Over and over, the experts criticize the specific design elements of the project as poorly conceived and designed. According to the experts, the "engineered logjams" are merely rock groins with some imbedded wood, and the "bank restoration" more closely resembles a dike. In the words of one University of Washington scientist, these features will not provide suitable salmon habitat, and can only be defended as an attempt to protect private property and a commercial gravel mine that is being dressed up as salmon restoration. He calls it "not a good use of salmon restoration funding."
That might be the biggest problem with Haskell Slough. We are face to face with our last chance to save salmon. We don’t have time to fool around or fritter away dollars. The salmon’s road to hell has been paved with ideas that sounded good, like trucking smolts around dams, or pumping genetically ill-equipped hatchery fish into rivers to make up for loss of habitat. We need to keep our eye on the ball, pay attention to the experts, and not rush to embrace every easy-sounding solution.
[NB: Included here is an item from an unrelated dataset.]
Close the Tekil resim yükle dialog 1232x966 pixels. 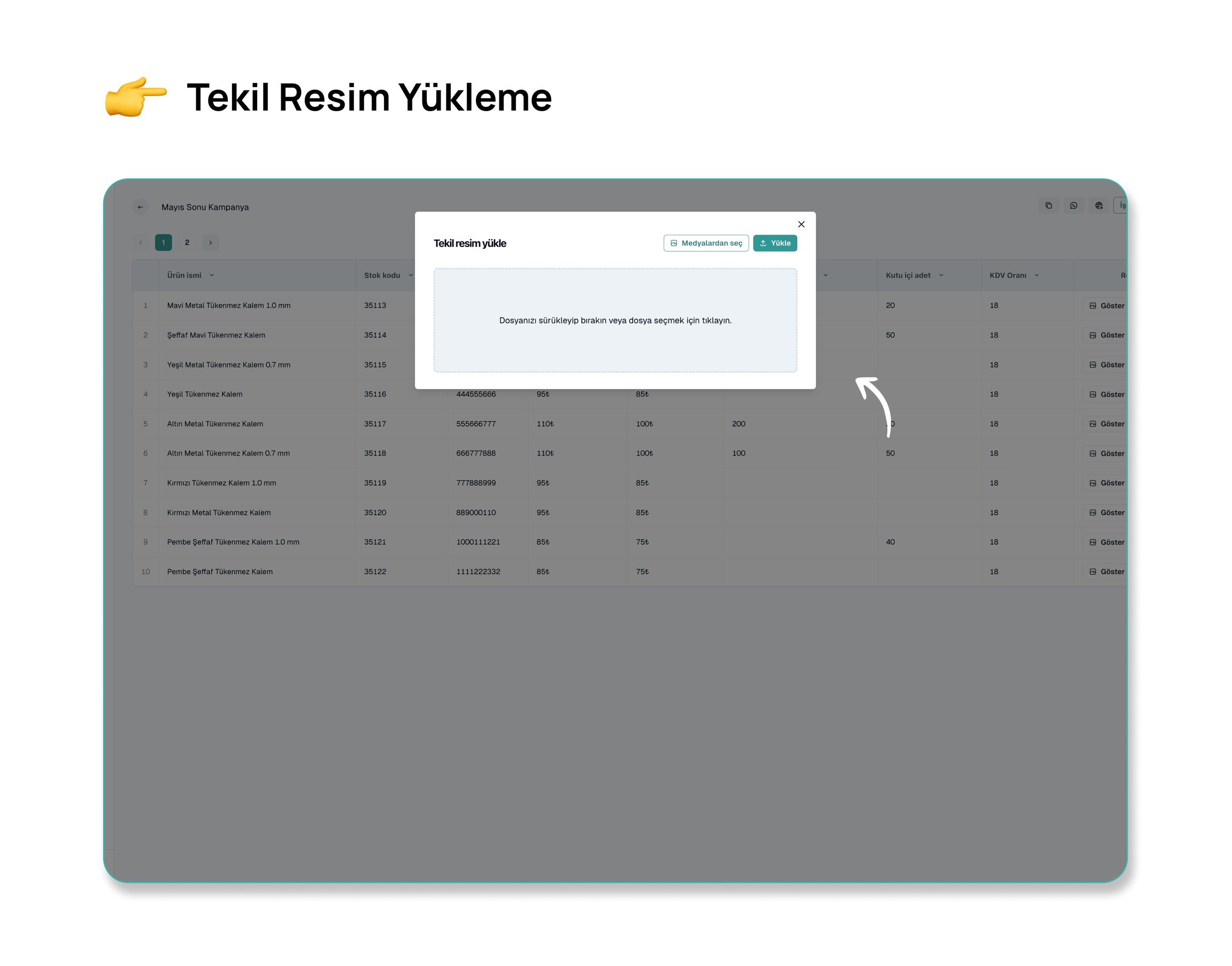[801, 225]
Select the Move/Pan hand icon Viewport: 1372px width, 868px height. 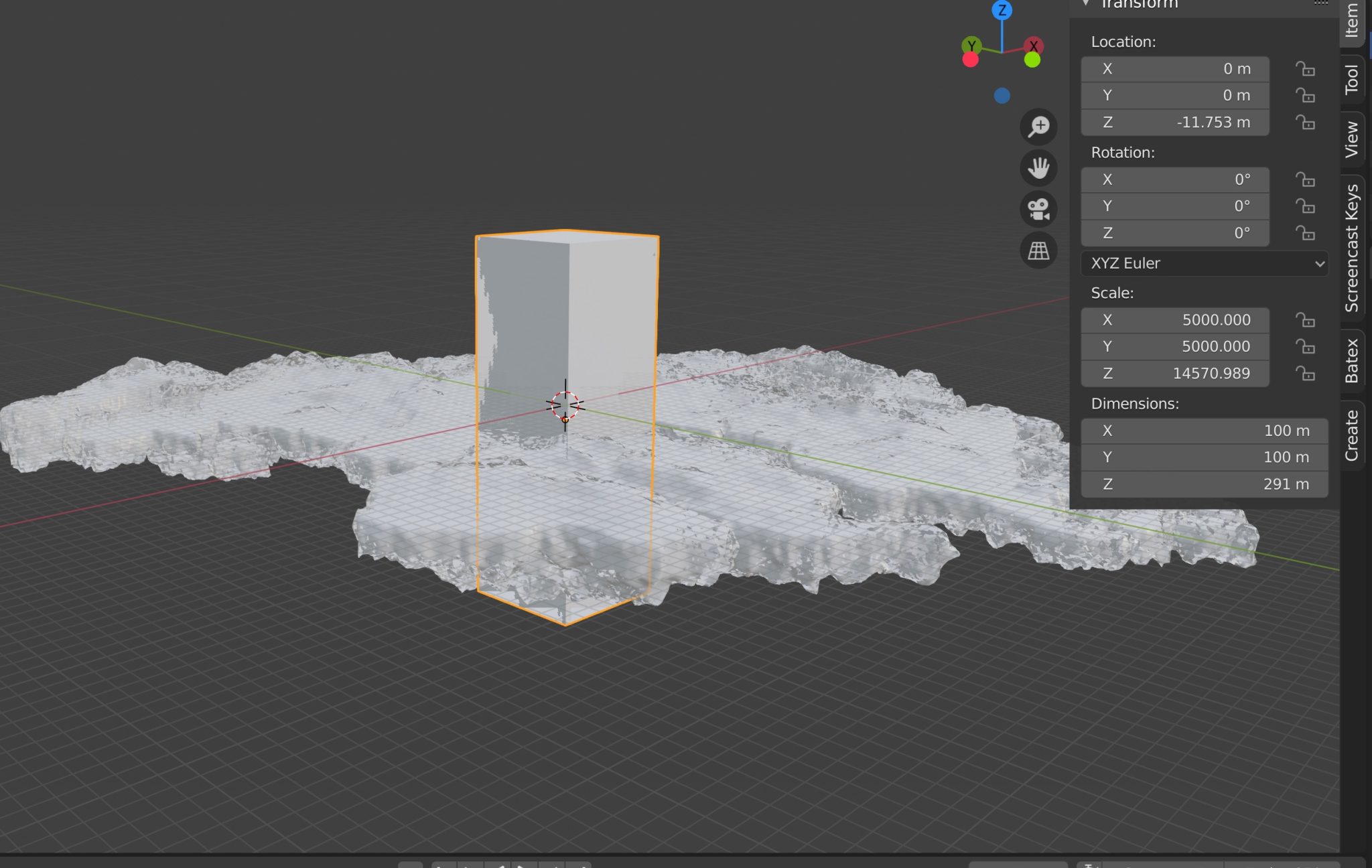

Haskell Slough started out as a worthy little restoration project by Northwest Chinook Recovery. They had the good idea of recovering some lost nursery habitat on the Skykomish. Unfortunately, it seems they’ve been flim-flammed, co-opted by other interests. It seems our politicians and watchdogs have been flim-flammed too, perhaps because they think doing anything is better than doing nothing. But this is worse than nothing.
Kurt Beardslee is the Executive Director of Washington Trout, a non-profit organization dedicated to the preservation and recovery of wild trout and salmon in Washington State.